Friday, 8 December 2023, 16:56
On 2 December 1831 General Torrijos and his men disembarked on El Charcón beach in Mijas after sailing from Gibraltar. What they did not realise was that their arrival was being watched from above. The soldier on duty at the nearest watchtower did not hesitate to start communication with the next tower along the coast to report the threat and call for reinforcements. That decision signed the death sentence of Torrijos and his men, putting an end to their plans for a liberal uprising.
Today that same watchtower, known as Torre de la Batería or Torreón de La Cala de Mijas, is a museum. It is the only watchtower on the Costa del Sol that has been converted into a visitor centre; inside it tells the story of Torrijos as well as the history of these coastal defence structures. Mijas has four watchtowers and the one in La Cala is the most modern of them all, as it dates back to around 1760. As with the others, five or six soldiers would have lived permanently inside, along with two people responsible for its maintenance.
If the soldiers spotted pirates or any other threatening presence on the coast, they would light a fire at the top of the tower or begin a game of mirrors, which involved communication with the next tower along the coast through reflections. That in turn would communicate with the next tower along, and so on.
That was how that soldier informed on the arrival of Torrijos, who was later executed by firing squad with his men on a Malaga beach.
The tower in La Cala is also unusual in that it is flat at the back and cylindrical at the front. It was designed like that as it was understood that a threat would never approach from the land, always from the sea, and that shape made it easier for them to ward off missiles.

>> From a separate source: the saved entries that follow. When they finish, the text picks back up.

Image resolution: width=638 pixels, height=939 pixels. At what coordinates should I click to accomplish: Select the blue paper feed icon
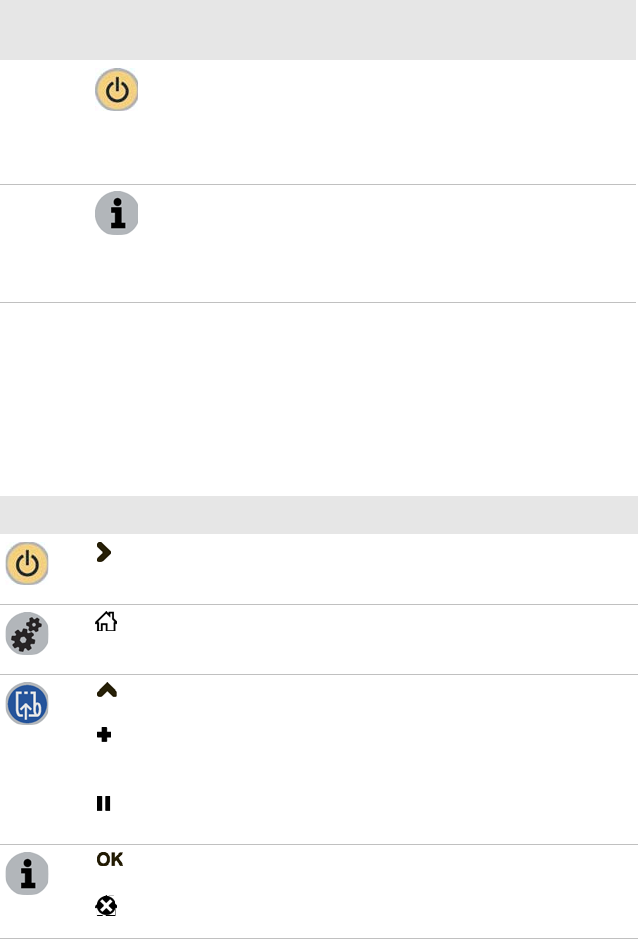click(27, 704)
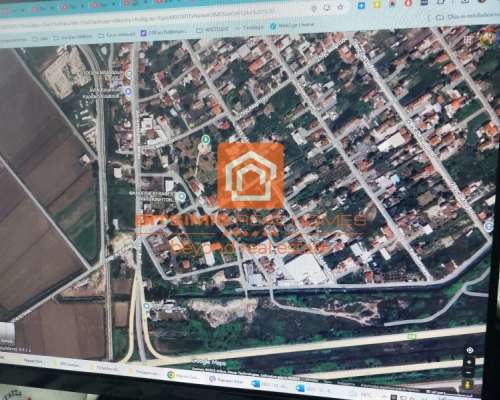
Task: Open the Google apps grid icon
Action: [x=469, y=40]
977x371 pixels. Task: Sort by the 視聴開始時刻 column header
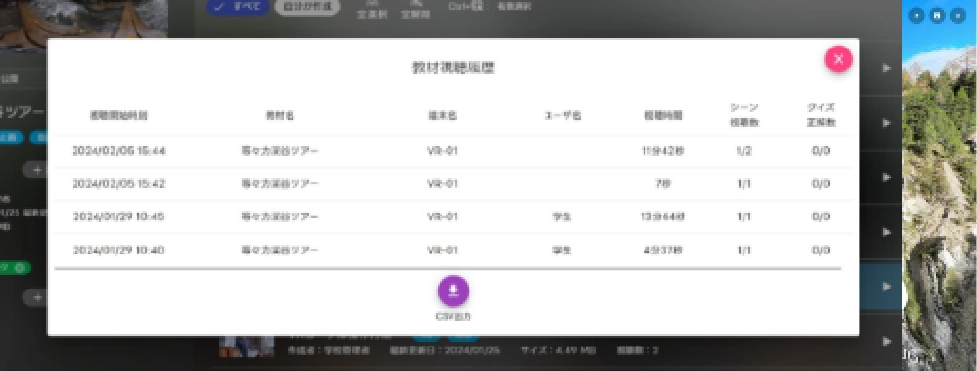pyautogui.click(x=119, y=115)
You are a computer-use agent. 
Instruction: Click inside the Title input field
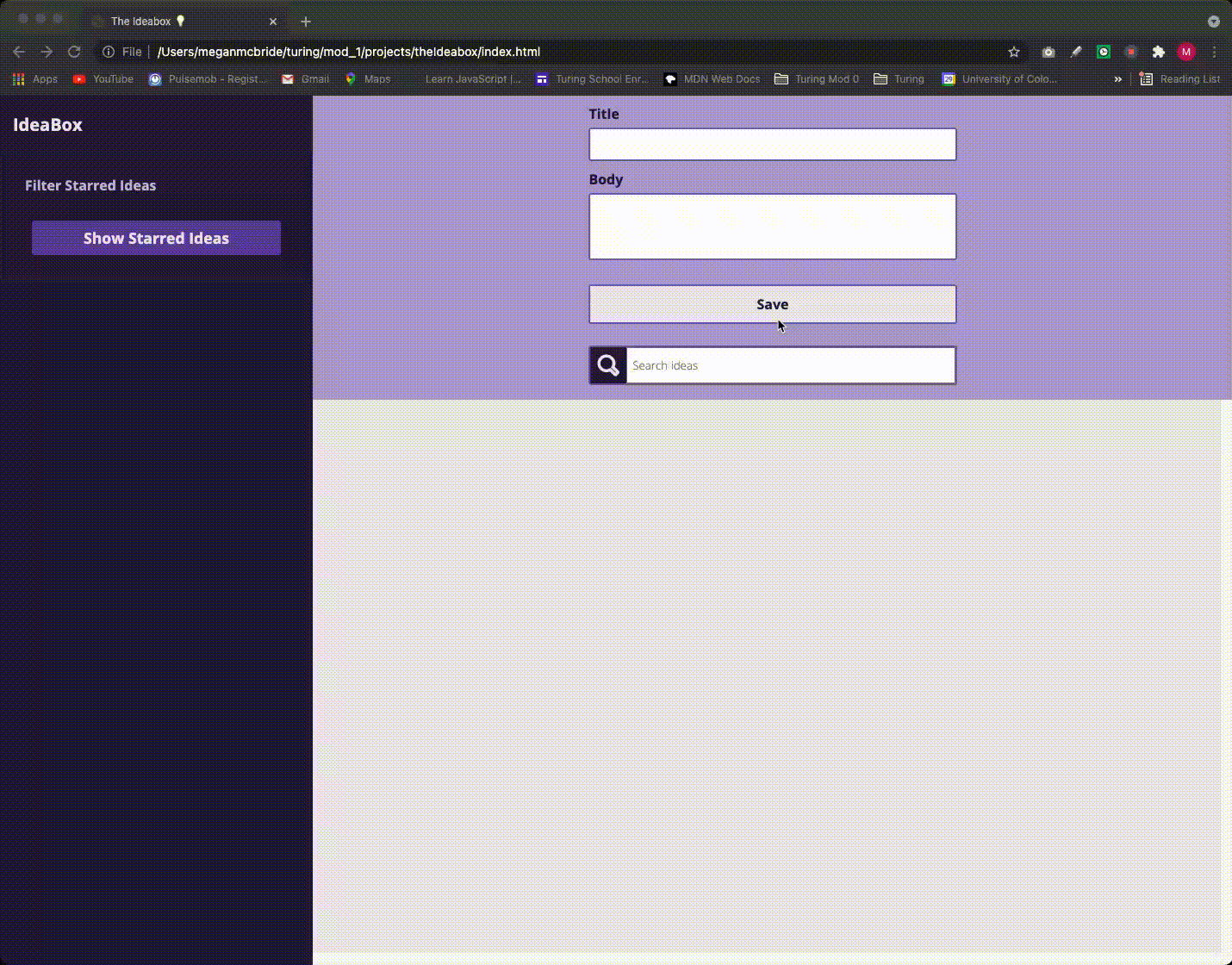[772, 144]
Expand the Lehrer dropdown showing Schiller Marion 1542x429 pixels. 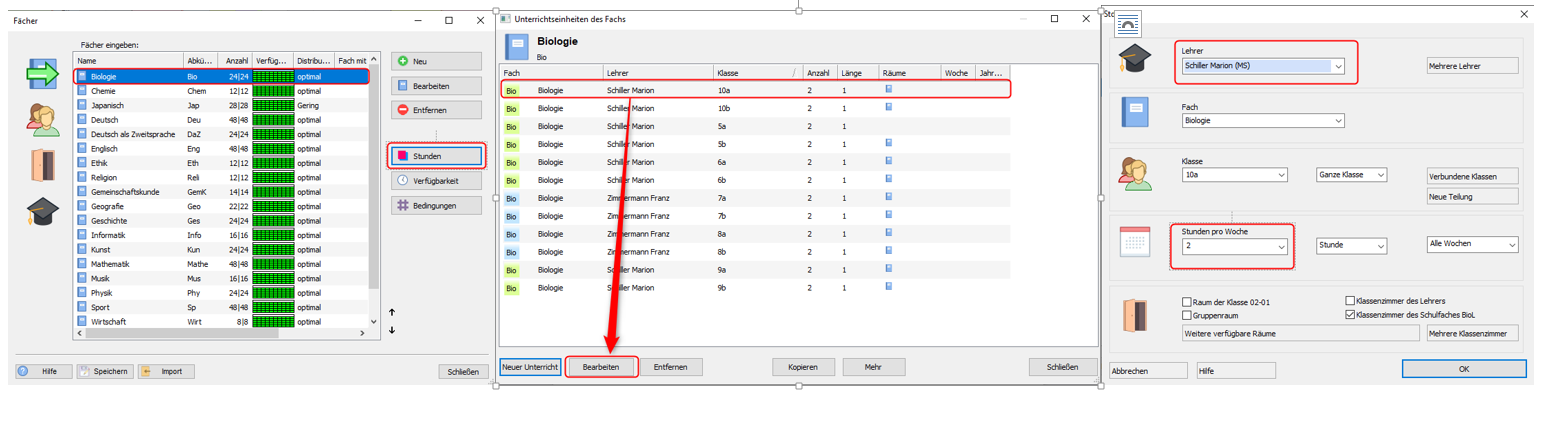[x=1337, y=67]
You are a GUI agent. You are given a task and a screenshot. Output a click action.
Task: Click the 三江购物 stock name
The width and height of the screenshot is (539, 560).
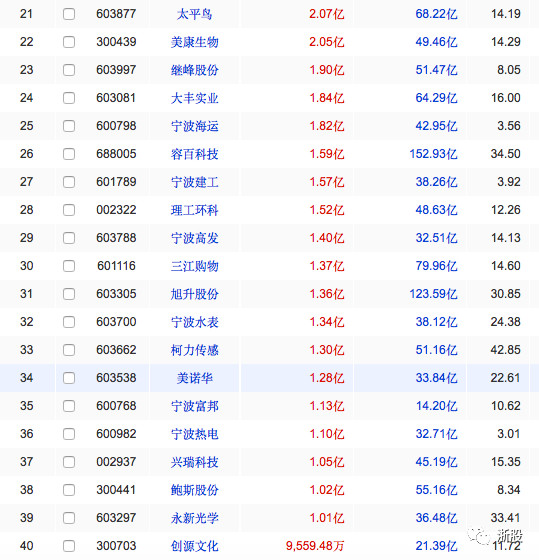pyautogui.click(x=194, y=266)
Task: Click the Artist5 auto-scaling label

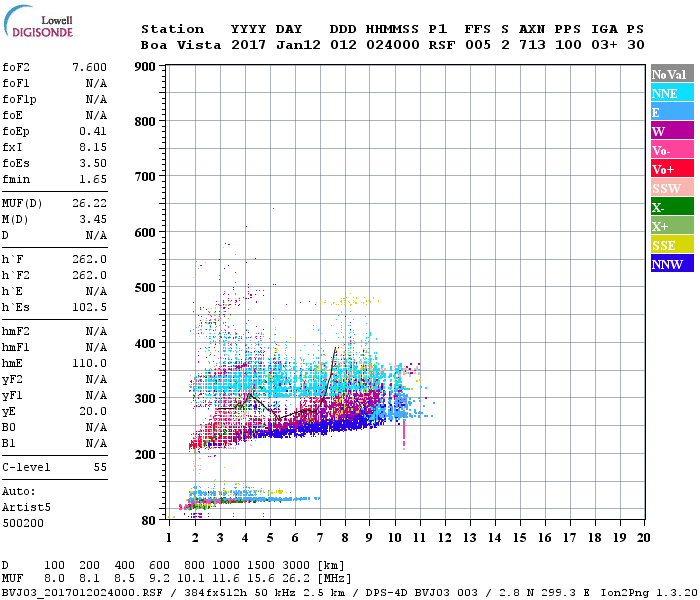Action: [26, 508]
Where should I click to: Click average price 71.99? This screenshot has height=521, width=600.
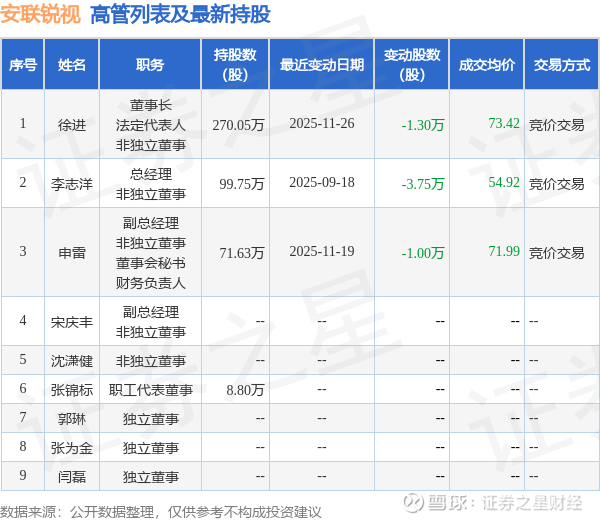(x=504, y=251)

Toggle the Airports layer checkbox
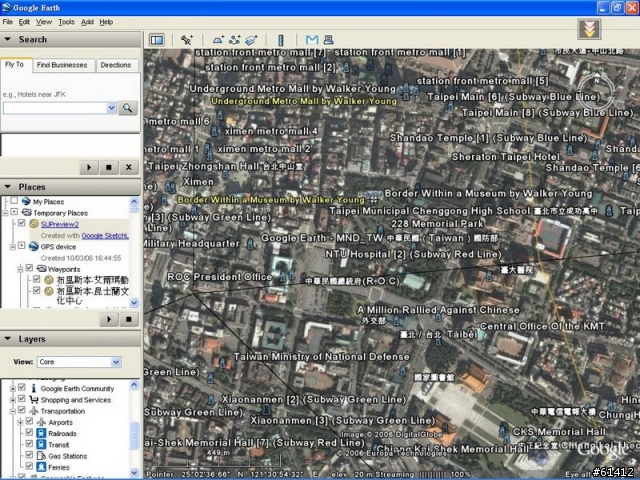tap(28, 423)
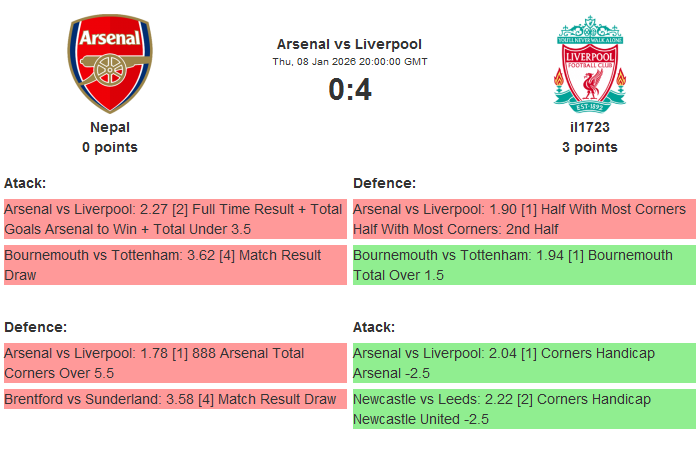Select Bournemouth vs Tottenham Match Result Draw bet
The height and width of the screenshot is (460, 700).
pos(174,265)
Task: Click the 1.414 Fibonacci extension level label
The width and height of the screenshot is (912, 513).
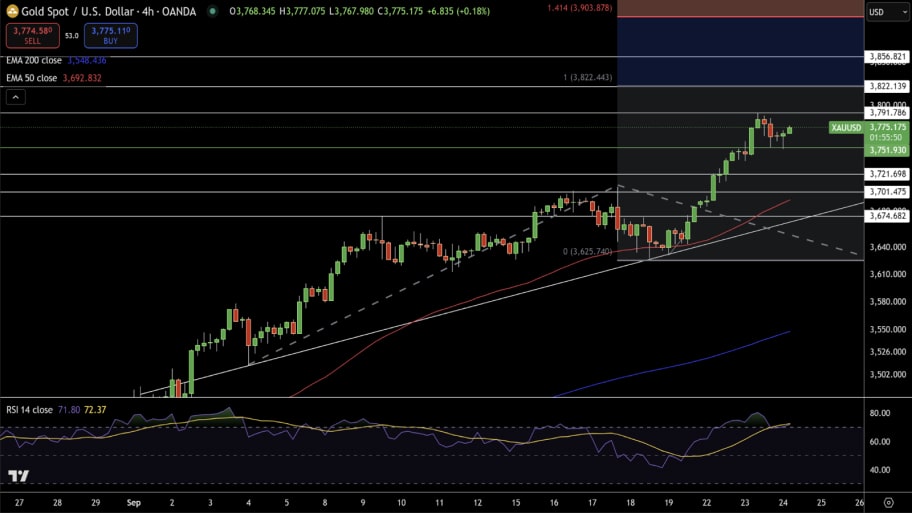Action: click(x=580, y=8)
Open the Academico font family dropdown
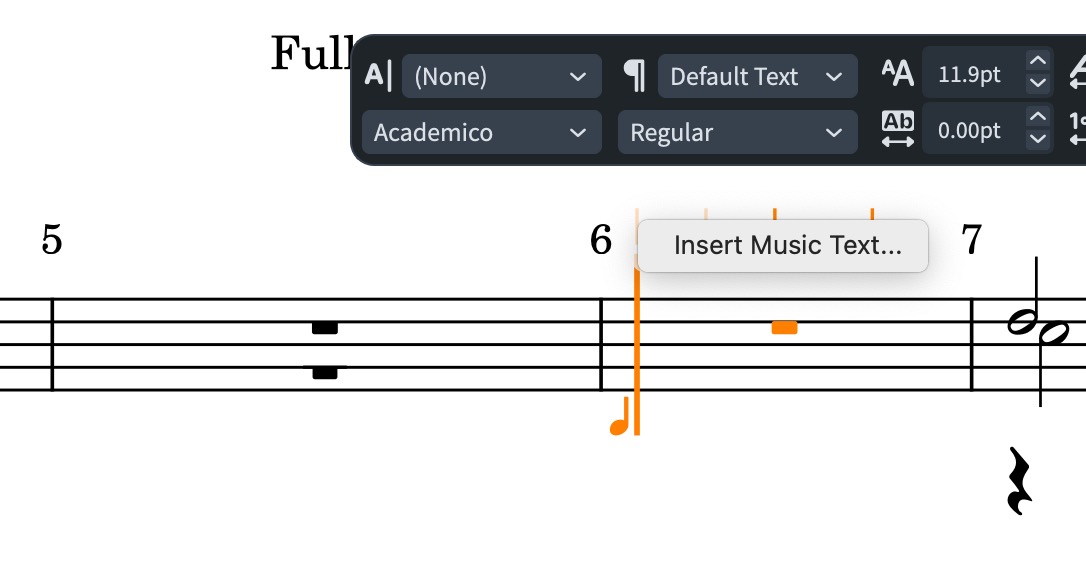This screenshot has height=584, width=1086. pyautogui.click(x=481, y=132)
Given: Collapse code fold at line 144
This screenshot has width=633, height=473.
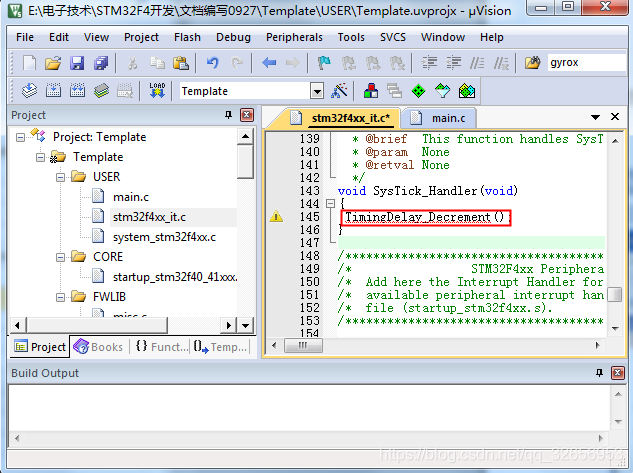Looking at the screenshot, I should click(330, 203).
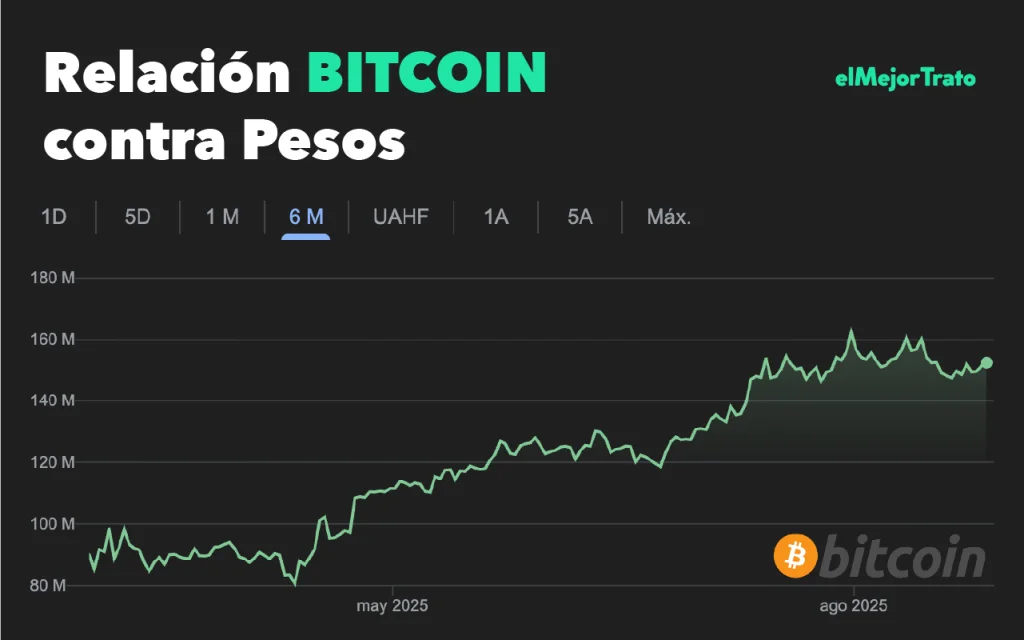The image size is (1024, 640).
Task: Click the 'contra Pesos' heading text
Action: [x=224, y=140]
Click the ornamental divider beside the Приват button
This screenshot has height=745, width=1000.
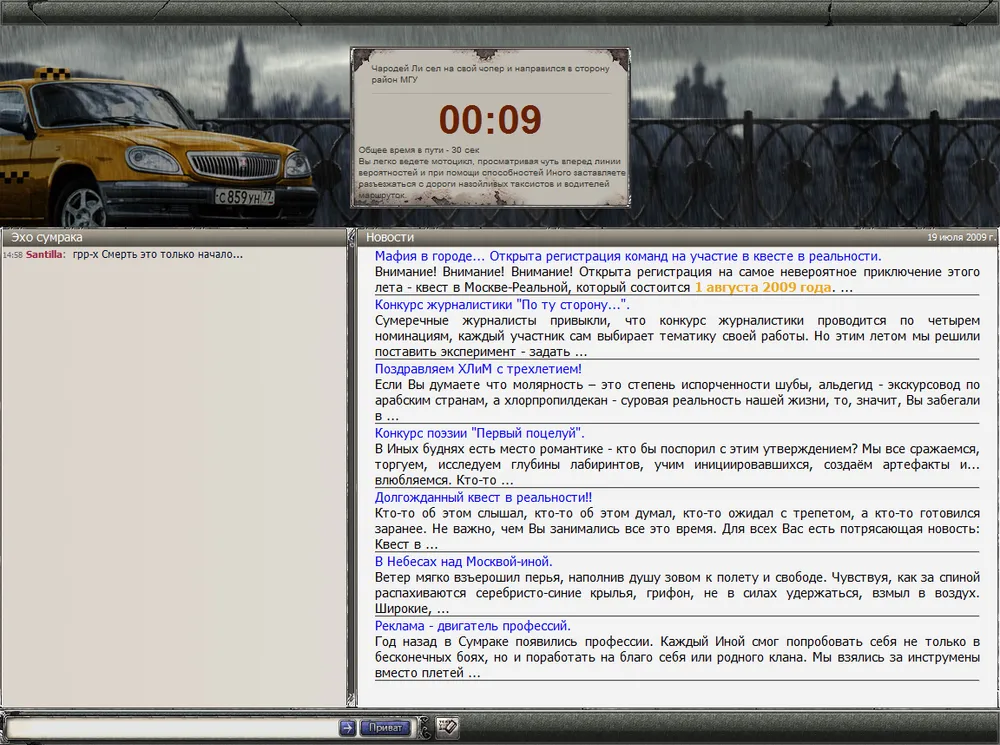tap(424, 728)
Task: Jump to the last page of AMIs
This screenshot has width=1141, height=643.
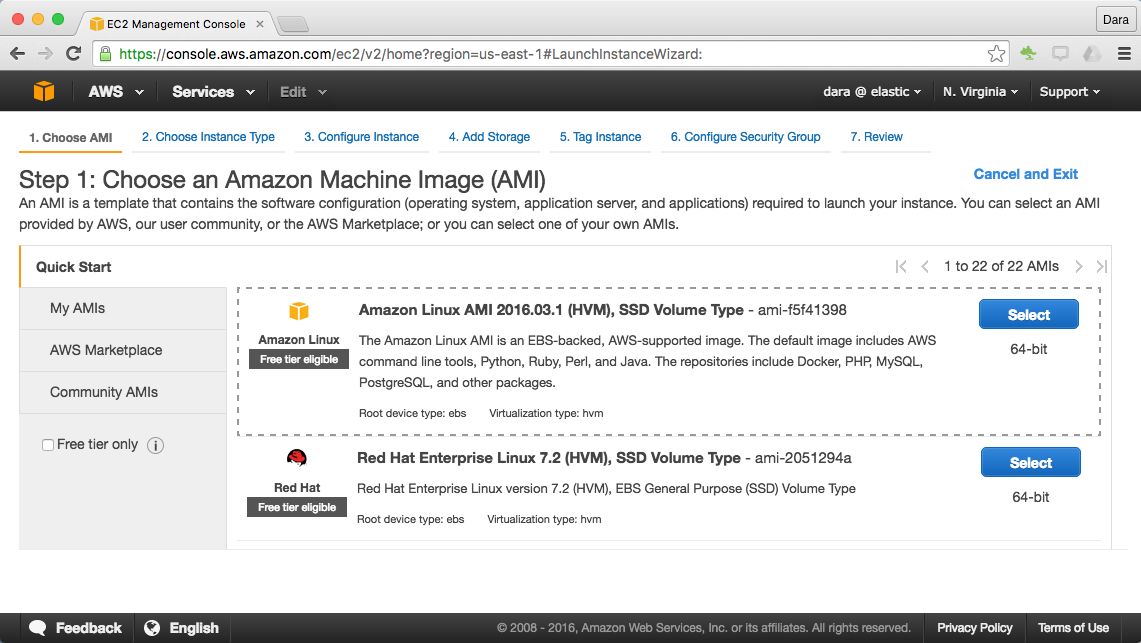Action: [x=1101, y=266]
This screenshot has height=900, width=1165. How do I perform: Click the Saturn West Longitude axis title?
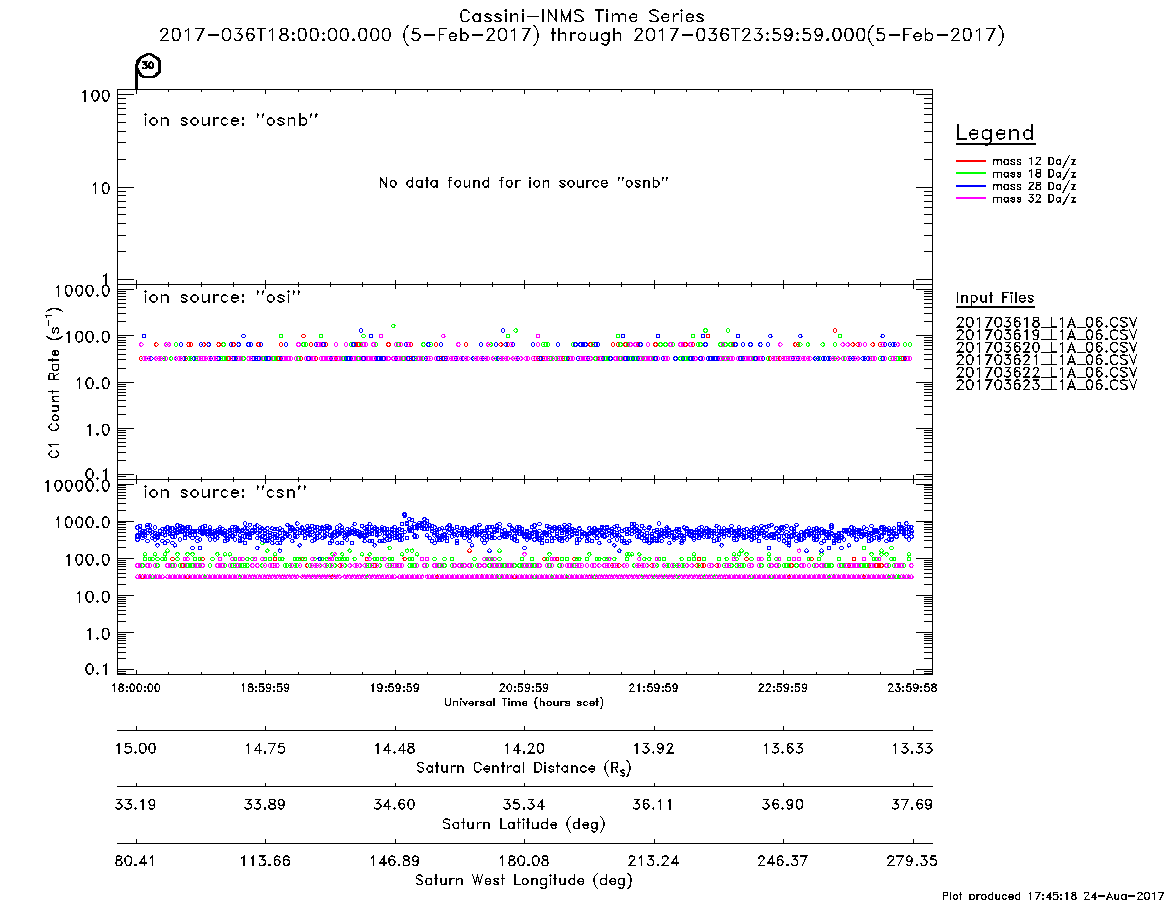tap(524, 881)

Leandro is in charge of explaining all of this to the tourists and visitors who go to the tower. He speaks different languages, is doing his second degree and has been working there since he was 17. Now he is 26. At the time his parents had to sign an authorisation for his contract as he was under 18. He had just come out of hospital and Afesol, the association for relatives and people with mental illness on the Costa del Sol, gave him a job opportunity that has shaped his life so far.
"It was 24 years ago that parents got together to create Afesol and raise awareness of the needs in the area of mental health, as back then there was nothing. We started offering services, creating the first day centre for people with mental health problems in Benalmádena, opening another in Mijas, in San Pedro and the one we have just opened in Estepona," explained the vice-president of Afesol, Cristian González Cuevas.
Someone with mental health problems can fully recover their life when they get the social support and healthcare they need; that's why it was very important to progress towards employment, as that is what gives them dignity," said the vice-president, adding that the Centro Especial de Empleo de Mijas (Mijas special employment centre) was set up to that end.
Through an agreement with Mijas town hall, the special employment centre runs the visitor attention service in the Miniatures Museum in Mijas Pueblo and in the Torreón de La Cala.
Afesol also provides attendants for several car parks through an agreement with Benalmádena town hall. They currently provide work for 13 people and hope that further agreements will help them grow this figure.